In a previous post, I suggested interpreters of the Bible should keep in mind that the authors of Scripture demonstrated various approaches to reading the Old Testament. Today, I want to catalog a few of those approaches, drawing again from the exegetical insights of Richard Hays’ and his careful study of the four Gospels, Echoes of Scripture in the Gospels. (A larger study of approaches would include Paul and Peter’s use of the Old Testament. We must save that for another day).

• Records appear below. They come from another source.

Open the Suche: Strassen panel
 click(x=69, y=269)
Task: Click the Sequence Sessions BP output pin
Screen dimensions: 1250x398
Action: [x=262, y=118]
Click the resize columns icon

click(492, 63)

Reading the Gospels on Their Own Terms
In the introduction to Echoes of Scripture in the Gospels, Richard Hays rightly observes:
Jesus and his followers were Jews whose symbolic world was shaped by Israel’s Scripture: their ways of interpreting the world and their hopes for God’s saving action were fundamentally conditioned by the biblical stories of God’s dealings with the people Israel. Therefore, it is not surprising that as the earliest Christian communities began to tell and retell stories about Jesus, they interpreted his life, death, and resurrection in relation to those biblical stories (i.e., the texts that Christians later came to call the Old Testament). (5)
Contesting the “unconscious Marcionite bias” of many modern readers, Hays writes his book to “offer an account of the narrative representation [read: re-presentation] of Israel, Jesus, and the church in the canonical Gospels, with particular attention to the ways in which the four Evangelists reread Israel’s Scriptures—as well as the ways in which Israel’s Scriptures prefigures and illuminates the central character in the Gospel stories” (7).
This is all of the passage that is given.